PROBLEM DESCRIPTION: Output the entire listing without altering anything.

DATA SUPPLIED:
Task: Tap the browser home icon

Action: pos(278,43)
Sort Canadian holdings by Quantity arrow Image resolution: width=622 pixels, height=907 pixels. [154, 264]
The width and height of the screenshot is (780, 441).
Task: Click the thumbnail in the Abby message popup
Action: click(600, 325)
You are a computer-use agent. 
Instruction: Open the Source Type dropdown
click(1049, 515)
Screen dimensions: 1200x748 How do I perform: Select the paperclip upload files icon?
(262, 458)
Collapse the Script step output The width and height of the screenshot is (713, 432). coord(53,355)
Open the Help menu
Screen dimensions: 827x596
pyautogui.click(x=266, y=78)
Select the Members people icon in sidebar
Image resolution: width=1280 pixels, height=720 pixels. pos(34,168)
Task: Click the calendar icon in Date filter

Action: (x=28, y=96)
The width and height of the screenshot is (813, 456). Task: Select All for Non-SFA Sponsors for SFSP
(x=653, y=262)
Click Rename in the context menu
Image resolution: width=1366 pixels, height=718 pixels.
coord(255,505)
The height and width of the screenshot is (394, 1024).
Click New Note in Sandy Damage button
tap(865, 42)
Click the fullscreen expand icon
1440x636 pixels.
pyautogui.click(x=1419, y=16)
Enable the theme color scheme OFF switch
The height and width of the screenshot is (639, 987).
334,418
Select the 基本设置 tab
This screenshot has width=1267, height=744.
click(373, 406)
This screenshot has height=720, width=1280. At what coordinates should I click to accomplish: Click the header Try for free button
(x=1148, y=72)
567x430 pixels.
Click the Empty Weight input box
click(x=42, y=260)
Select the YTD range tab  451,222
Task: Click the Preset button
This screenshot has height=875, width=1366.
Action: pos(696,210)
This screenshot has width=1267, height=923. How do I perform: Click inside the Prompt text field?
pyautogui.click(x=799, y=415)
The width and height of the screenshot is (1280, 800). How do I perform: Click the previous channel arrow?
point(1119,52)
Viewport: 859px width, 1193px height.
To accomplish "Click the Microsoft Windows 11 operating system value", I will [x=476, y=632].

EXERCISE SOLUTION:
Task: Tap the browser home icon

Action: pos(278,43)
Sort Canadian holdings by Quantity arrow Image resolution: width=622 pixels, height=907 pixels. [154, 264]
The width and height of the screenshot is (780, 441).
Task: Click the thumbnail in the Abby message popup
Action: click(600, 325)
You are a computer-use agent. 
Instruction: Open the Source Type dropdown
click(1049, 515)
Screen dimensions: 1200x748 How do I perform: Select the paperclip upload files icon?
(262, 458)
Collapse the Script step output The width and height of the screenshot is (713, 432). coord(53,355)
Open the Help menu
Screen dimensions: 827x596
pyautogui.click(x=266, y=78)
Select the Members people icon in sidebar
Image resolution: width=1280 pixels, height=720 pixels. pos(34,168)
Task: Click the calendar icon in Date filter

Action: (x=28, y=96)
The width and height of the screenshot is (813, 456). Task: Select All for Non-SFA Sponsors for SFSP
(x=653, y=262)
Click Rename in the context menu
Image resolution: width=1366 pixels, height=718 pixels.
coord(255,505)
The height and width of the screenshot is (394, 1024).
Click New Note in Sandy Damage button
tap(865, 42)
Click the fullscreen expand icon
1440x636 pixels.
pyautogui.click(x=1419, y=16)
Enable the theme color scheme OFF switch
The height and width of the screenshot is (639, 987).
334,418
Select the 基本设置 tab
This screenshot has width=1267, height=744.
click(373, 406)
This screenshot has height=720, width=1280. At what coordinates should I click to accomplish: Click the header Try for free button
(x=1148, y=72)
567x430 pixels.
Click the Empty Weight input box
click(x=42, y=260)
Select the YTD range tab  451,222
Task: Click the Preset button
This screenshot has height=875, width=1366.
Action: pos(696,210)
This screenshot has width=1267, height=923. How do I perform: Click inside the Prompt text field?
pyautogui.click(x=799, y=415)
The width and height of the screenshot is (1280, 800). How do I perform: Click the previous channel arrow?
point(1119,52)
Viewport: 859px width, 1193px height.
To accomplish "Click the Microsoft Windows 11 operating system value", I will [x=476, y=632].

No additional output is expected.